# SELECTED EXCERPT:
## start

# "NO SHARK FISHING" ...but they do



## Fisherman Frank (Dec 27, 2013)

Just spent a week fishing off the pier in Flagler Beach, Florida. Had a great time as always, catching whiting, blues, small pompano, and a few small sharks. Even hooked a MONSTER ray that I nearly lost my second rod to (looked over just in time to see it hanging on the edge of the pier by the last eyelet! Set the hook hard, watched helplessly as most of my line disappeared off the reel [had my drag set very tight], he took me to the end of the pier, wore me out for over 30 minutes, then finally -mercifully - broke my line!). Good times!

Anyway, the sign at the entrance to the pier clearly states NO SHARK FISHING...and yet at the end of the pier there are almost always a few guys out there who are CLEARLY shark fishing: heavy equipment, bluefish heads, etc as bait. I watched them haul in a couple 5-6 footers while I was there. 

So, 1) why would the pier have a rule prohibiting shark fishing? And 2) why is it not enforced (or, who would enforce such a rule?).

Just curious! THANKS!

(By the way, I discovered this forum a couple days ago and have already gone back and read 23 pages of the general forum! Good stuff!)


----------



## ironman172 (Nov 2, 2013)

just like anything in life and rules (laws) some people don't think it applies to them....I would ask or tell the pier management and if that didn't work the local FWC officers number and call them if it bothers you that bad....but they most likely would say they are fishing for bull reds or something....did they actually bring them on the pier and kill them?
I have seen people get ban from a Alabama pier for shark fishing, but someone called on the kid after he was told several times not too....that whole are is not allowed to catch sharks....but you can tell if they are fishing for them too


----------



## Fisherman Frank (Dec 27, 2013)

It doesn't bother me at all. Really what I wonder most is why would the prohibit shark fishing in the first place if it's not against the law to begin with? 

FYI no, they did not kill the sharks - just tossed them back.


----------



## solid7 (Dec 31, 2010)

There is no state law against Shark fishing, so FWC is not going to do diddly squat. Piers on the East Coast of Florida are generally not under private management, but it sounds like that one is. So it's their rule. You'll have to take it up with the pier management.

If there's any one good reason not to allow shark fishing on a pier, it's to prevent a fight, when some knucklehead swims a big brute up against the pier, and drags in every line within 100 yards. Piers don't tend to attract the brightest or most courteous crowds, so it's probably easier to just say no, than to try to get somebody to read a writ of etiquette.


----------



## Fisherman Frank (Dec 27, 2013)

solid7 said:


> There is no state law against Shark fishing, so FWC is not going to do diddly squat. Piers on the East Coast of Florida are generally not under private management, but it sounds like that one is. So it's their rule. You'll have to take it up with the pier management.


Right - the Flagler Beach Pier is owned and operated by the city of Flagler Beach - so it must be their rule. I certainly don't see the employees of the pier bait shop doing anything to enforce it. Seems silly to have a rule that no one follows and which is not enforced...


----------



## solid7 (Dec 31, 2010)

It might be a local ordinance that the pier management doesn't agree with. Or they just don't want to be bothered.

You're dealing with people, who knows the how or why...


----------



## NASCAR (Jul 26, 2013)

## end

# STORED DATA:

## start

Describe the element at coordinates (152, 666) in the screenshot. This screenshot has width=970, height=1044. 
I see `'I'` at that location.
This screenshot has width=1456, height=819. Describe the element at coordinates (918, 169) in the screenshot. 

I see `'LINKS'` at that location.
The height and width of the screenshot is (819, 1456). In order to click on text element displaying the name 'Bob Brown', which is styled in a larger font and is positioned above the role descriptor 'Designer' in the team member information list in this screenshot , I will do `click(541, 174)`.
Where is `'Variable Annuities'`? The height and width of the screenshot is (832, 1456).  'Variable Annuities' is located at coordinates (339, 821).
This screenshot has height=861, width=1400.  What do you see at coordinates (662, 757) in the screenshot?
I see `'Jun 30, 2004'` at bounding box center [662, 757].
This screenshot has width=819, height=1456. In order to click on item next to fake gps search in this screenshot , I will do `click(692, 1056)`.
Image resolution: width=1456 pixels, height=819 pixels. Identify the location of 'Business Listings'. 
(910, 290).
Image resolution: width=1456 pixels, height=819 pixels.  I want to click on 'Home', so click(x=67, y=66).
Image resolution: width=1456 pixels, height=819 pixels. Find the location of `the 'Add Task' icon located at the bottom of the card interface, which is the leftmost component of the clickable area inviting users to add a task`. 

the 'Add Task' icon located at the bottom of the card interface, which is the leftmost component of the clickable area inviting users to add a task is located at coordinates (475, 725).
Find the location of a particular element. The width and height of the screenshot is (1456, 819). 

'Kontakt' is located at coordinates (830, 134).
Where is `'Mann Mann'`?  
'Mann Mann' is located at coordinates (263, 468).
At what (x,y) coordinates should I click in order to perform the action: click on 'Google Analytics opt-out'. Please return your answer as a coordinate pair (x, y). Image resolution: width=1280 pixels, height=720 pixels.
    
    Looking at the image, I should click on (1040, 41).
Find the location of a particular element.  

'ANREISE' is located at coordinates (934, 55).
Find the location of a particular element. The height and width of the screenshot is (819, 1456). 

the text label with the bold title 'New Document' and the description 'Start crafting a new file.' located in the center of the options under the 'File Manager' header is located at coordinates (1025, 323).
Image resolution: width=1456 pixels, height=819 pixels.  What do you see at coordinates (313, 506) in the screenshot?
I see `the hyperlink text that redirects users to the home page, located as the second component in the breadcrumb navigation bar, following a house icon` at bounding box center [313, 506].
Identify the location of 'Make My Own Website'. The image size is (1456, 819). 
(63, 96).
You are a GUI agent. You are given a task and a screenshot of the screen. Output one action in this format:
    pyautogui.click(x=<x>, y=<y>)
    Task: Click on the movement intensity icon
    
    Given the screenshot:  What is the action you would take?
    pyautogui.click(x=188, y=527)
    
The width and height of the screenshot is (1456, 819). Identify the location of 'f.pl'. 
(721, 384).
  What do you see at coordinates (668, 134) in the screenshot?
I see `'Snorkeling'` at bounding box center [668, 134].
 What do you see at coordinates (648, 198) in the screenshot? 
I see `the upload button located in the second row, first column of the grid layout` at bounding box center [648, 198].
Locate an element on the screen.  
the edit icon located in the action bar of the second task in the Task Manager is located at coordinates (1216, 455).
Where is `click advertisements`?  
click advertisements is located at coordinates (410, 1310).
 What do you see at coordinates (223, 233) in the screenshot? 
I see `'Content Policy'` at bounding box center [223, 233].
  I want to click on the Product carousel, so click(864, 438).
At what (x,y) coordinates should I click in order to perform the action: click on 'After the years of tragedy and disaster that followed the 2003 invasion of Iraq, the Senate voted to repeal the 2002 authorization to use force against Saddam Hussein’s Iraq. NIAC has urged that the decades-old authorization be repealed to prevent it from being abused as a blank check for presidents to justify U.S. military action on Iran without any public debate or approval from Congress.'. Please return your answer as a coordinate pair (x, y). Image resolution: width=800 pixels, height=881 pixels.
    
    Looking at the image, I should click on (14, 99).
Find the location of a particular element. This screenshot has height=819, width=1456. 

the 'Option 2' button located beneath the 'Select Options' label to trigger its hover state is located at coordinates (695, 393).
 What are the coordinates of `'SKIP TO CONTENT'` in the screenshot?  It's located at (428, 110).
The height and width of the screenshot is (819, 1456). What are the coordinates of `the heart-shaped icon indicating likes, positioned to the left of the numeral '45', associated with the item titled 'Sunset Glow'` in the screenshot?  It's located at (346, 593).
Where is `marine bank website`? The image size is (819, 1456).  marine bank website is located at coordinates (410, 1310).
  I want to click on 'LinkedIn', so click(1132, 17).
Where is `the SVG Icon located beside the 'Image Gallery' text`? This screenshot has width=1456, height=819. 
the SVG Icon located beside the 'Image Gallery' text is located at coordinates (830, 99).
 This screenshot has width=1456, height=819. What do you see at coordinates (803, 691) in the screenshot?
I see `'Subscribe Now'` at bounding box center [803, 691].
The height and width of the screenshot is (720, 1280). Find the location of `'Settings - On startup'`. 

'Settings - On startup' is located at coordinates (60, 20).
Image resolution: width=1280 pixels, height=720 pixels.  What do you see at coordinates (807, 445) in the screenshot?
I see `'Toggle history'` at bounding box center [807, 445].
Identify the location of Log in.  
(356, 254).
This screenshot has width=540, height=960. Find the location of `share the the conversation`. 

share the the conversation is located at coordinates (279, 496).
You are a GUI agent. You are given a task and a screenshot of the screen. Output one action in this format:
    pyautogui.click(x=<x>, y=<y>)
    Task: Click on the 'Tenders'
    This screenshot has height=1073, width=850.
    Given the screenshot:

## end

# WHAT YOU HAVE TO DO:
Set down everything in the pier shark-fishing thread above, from "Just curious! THANKS!" down to "forum! Good stuff!)", copying it word for word.

# COMPLETE RESPONSE:
Just curious! THANKS!

(By the way, I discovered this forum a couple days ago and have already gone back and read 23 pages of the general forum! Good stuff!)